Do you make bar (NaOH) soap? If you do, superfat (lye discount) for bar soap is exactly the same thing as superfat for liquid soap. Just keep your superfat at 3% or less for liquid soap, and you should be fine. Neutralization of a lye heavy soap (no superfat) is far more troublesome.

You may be getting separation because you're not taking your KOH purity into account. Why deal with separation at all? Summerbeemeadow lye calc assumes the KOH purity is about 95%. KOH purity from many suppliers is often closer to 90%. If your KOH is older it may be even lower. Better choices for most KOH are Soapcalc with the 90% KOH purity option checked or Soapee.com where you can enter a specific purity.


----------



## Susie (Apr 19, 2016)

^ What they said.

Also, I get the same issue every time I use borax.  I stopped using borax, and keep my superfat at 3% or under, and no more separation.  I have also stopped using summerbeemeadow entirely, and started using Soapee.com.  It has all the benefits of using the other calculators, with none of the drawbacks.  I set my KOH purity at 90%, and have perfect soap every time.


----------



## pickled78 (Apr 20, 2016)

Sorry ive  only just got into this (loads & loads of reading, but  only on 3rd batch tonite) the thing with reading is its produced so many  differing opinions that my heads abit woozy trying to comprehend ..  hence the super fatting going over my head.

I only chose  summerbeemeadow because all i have is caustic soda at moment but read  people had success and i did untill ...BORAX!! it now appears to be,  thanks guys. but adding vodka brought it back together and is nice to  wash hands with.

But tonight ill use your method and superfat. ive  got some lanolin left from herbal creams i make and read earliar that it  is a superfat and not to use more than 10%, do you think i should just  add this as the extra for superfatting at 3% or would it be ok to add  the other 7% into the main mix too? ive got 78g coconut oil so the rest  will be olive oil...i like hemp but ran out hence the lanolin. 

oh  not tried bar soap yet, went with liquid coz fell in love with dripak  liquid soap flakes due to not smelling of chipfat (ebay) and big bonus  no palm oil.

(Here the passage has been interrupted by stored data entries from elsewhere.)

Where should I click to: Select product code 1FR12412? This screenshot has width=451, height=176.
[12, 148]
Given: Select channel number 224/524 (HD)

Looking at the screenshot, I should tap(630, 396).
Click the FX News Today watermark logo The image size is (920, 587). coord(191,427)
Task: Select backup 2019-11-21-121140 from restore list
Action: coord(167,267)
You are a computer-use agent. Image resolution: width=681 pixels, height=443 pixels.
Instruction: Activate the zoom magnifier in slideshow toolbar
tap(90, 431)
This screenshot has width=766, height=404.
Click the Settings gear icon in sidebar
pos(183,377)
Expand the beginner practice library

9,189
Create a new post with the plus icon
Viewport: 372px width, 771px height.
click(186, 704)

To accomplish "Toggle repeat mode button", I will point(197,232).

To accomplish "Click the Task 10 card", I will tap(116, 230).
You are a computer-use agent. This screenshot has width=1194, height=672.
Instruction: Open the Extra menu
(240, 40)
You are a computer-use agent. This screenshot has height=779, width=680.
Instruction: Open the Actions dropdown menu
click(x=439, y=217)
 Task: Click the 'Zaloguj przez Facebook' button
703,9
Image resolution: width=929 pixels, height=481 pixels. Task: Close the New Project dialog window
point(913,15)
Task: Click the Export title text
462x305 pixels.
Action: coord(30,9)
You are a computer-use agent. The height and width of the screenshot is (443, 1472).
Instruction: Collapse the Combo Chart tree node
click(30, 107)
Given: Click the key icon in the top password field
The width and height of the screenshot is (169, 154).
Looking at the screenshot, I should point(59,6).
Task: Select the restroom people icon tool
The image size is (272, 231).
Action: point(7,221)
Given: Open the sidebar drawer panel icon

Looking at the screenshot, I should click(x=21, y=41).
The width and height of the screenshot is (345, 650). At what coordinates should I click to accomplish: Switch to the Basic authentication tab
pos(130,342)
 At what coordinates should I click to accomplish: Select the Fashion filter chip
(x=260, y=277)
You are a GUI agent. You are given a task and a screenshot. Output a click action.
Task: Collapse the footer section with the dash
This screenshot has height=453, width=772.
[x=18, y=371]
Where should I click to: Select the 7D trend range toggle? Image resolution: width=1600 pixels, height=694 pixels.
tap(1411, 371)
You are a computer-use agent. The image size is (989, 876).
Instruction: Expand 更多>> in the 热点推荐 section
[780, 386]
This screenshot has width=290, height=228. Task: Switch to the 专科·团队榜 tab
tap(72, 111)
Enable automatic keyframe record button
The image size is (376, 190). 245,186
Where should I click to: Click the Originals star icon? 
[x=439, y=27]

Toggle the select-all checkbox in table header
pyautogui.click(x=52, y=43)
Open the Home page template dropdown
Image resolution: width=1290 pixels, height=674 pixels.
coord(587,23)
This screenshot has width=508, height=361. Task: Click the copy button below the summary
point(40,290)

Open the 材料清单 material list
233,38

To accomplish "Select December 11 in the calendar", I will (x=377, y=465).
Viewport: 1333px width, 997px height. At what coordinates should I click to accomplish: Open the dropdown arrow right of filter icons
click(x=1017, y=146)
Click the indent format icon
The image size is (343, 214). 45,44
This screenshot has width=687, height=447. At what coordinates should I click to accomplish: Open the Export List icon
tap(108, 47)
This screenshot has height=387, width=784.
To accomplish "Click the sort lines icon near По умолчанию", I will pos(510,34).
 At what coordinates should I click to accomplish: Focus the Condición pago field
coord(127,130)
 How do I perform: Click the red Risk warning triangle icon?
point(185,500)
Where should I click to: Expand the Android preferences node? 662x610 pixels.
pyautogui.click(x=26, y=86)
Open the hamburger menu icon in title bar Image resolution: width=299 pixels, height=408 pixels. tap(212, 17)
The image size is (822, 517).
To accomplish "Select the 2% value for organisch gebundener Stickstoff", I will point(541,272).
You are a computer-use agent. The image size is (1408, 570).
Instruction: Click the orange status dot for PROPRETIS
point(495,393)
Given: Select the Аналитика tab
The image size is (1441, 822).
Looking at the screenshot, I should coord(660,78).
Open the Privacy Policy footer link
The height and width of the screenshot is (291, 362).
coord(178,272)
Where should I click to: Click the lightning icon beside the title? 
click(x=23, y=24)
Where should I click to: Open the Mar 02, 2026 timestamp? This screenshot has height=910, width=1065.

I just add peppermint oil and use for hair, soap, laundry  and washup liquid.
Thanks for yr tips and advice


----------



## topofmurrayhill (Apr 20, 2016)

joy. said:


> Tried some out at 1/2 part water:1 part paste and it's sticking together much better. It's actually a nice thick, creamy consistency, which is nice. I have a feeling it will still separate over time.
> 
> When I diluted 3:1, it separated very quickly. If I just skim the cream-colored stuff off the top, are both halves OK to use? Is the bottom layer technically the "soap" layer? I stuck my finger in the top layer and it lathered lightly in my hands like I'd expect from a castille, which confuses me if that's just the fat layer separating out.
> 
> I should mention, the paste is kind of an opaque tan color (I'm assuming due to the silk, honey and/or accidental superfat overdose).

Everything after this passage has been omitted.